Beecroft Building, Department of Physics, University of Oxford, Parks Road, Oxford, OX1 3PU
Mr Joel Hochstetter, University of Cambridge
Abstract
Epithelial tissues are in constant turnover, requiring stem cells to tightly balance cell division, differentiation and loss in order to maintain homeostasis. Squamous tissues, such as skin and oesophagus, are heterogeneous, with stem cells interspersed with their more differentiated progeny. This raises the puzzle of which feedback mechanisms govern cell fate choice to enable robust density homeostasis. To compare strategies of tissue maintenance, we develop a spatial vertex model of a 2D epithelium in which cell loss and replacement are controlled by minimal mechanical or chemical feedback. Applying this framework to clonal lineage tracing from mouse interfollicular epidermis, we infer a heterogeneous stem cell pool whose divisions are locally coordinated and biased toward asymmetric fate outcomes.
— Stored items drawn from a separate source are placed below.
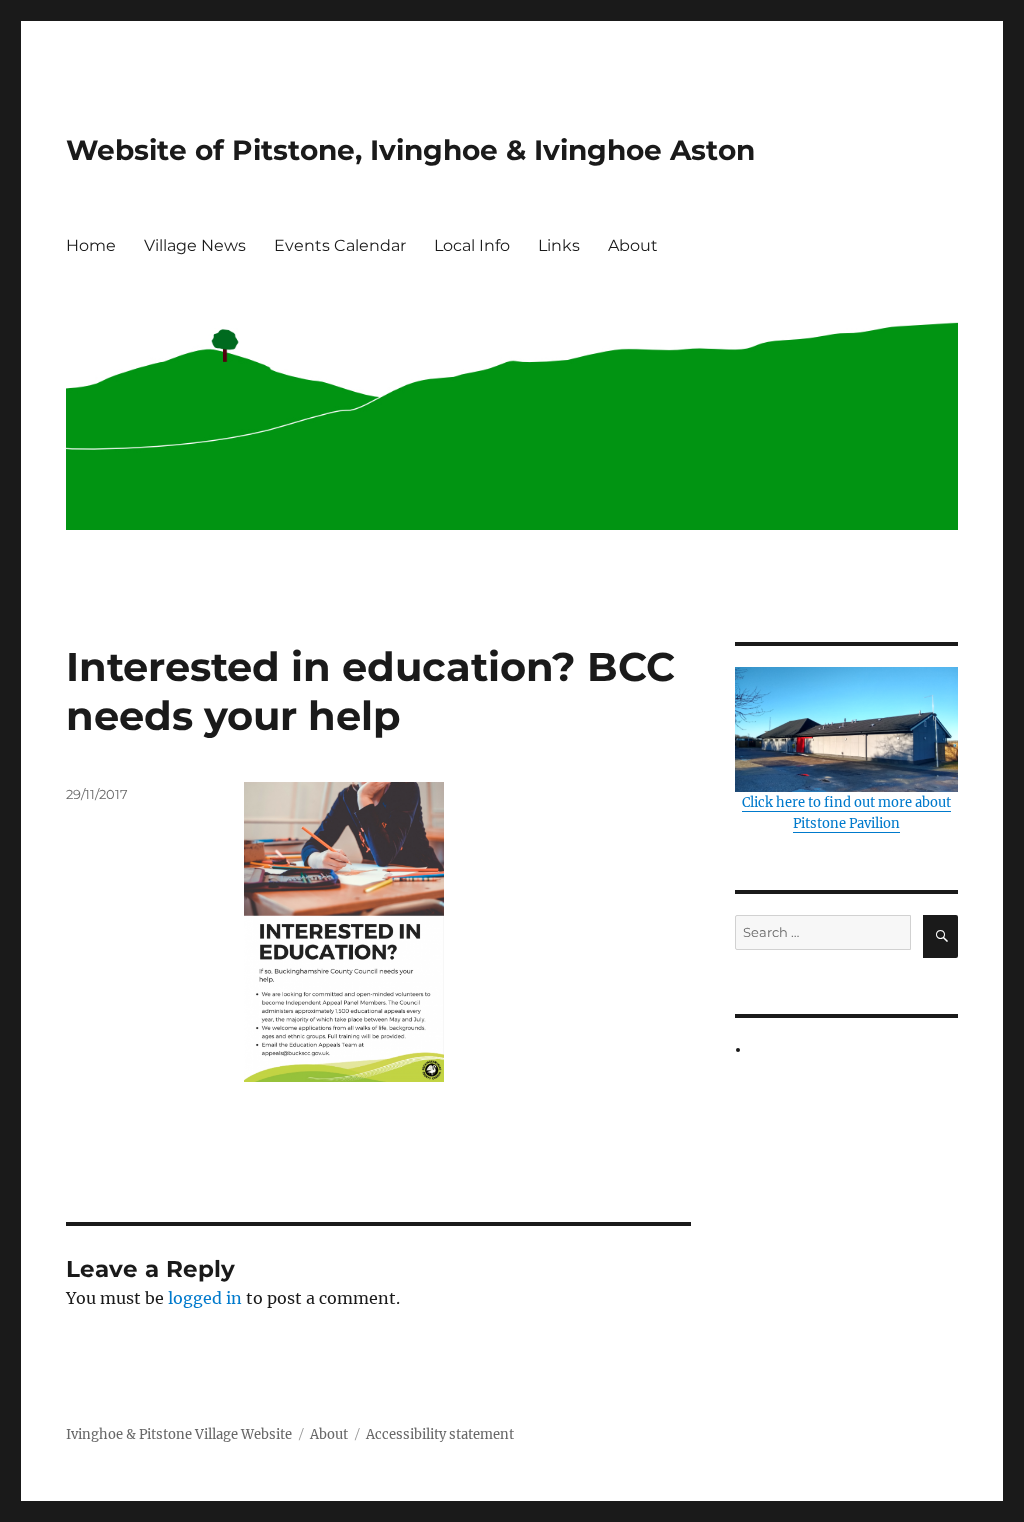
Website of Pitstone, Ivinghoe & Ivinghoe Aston (410, 150)
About (633, 245)
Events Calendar (340, 245)
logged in (205, 1298)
To test these paradigms we turn to tissue patterning, where an empirical scaling law in the data rules out diffusible chemical signals and mechanical feedback. However, a model where stem cells regulate their fate based on local composition of cell-types can recapitulate the observed spatial patterning and emergent asymmetry without tuning, suggesting a new local paradigm of feedback in skin maintenance. Finally, in regeneration following random cell ablation, stem cells switch toward proliferation and the tissue acquires a fluid-like state. Overall, these problems show the power of minimal spatial models for uncovering the emergent rules of cell fate dynamics in epithelial tissues.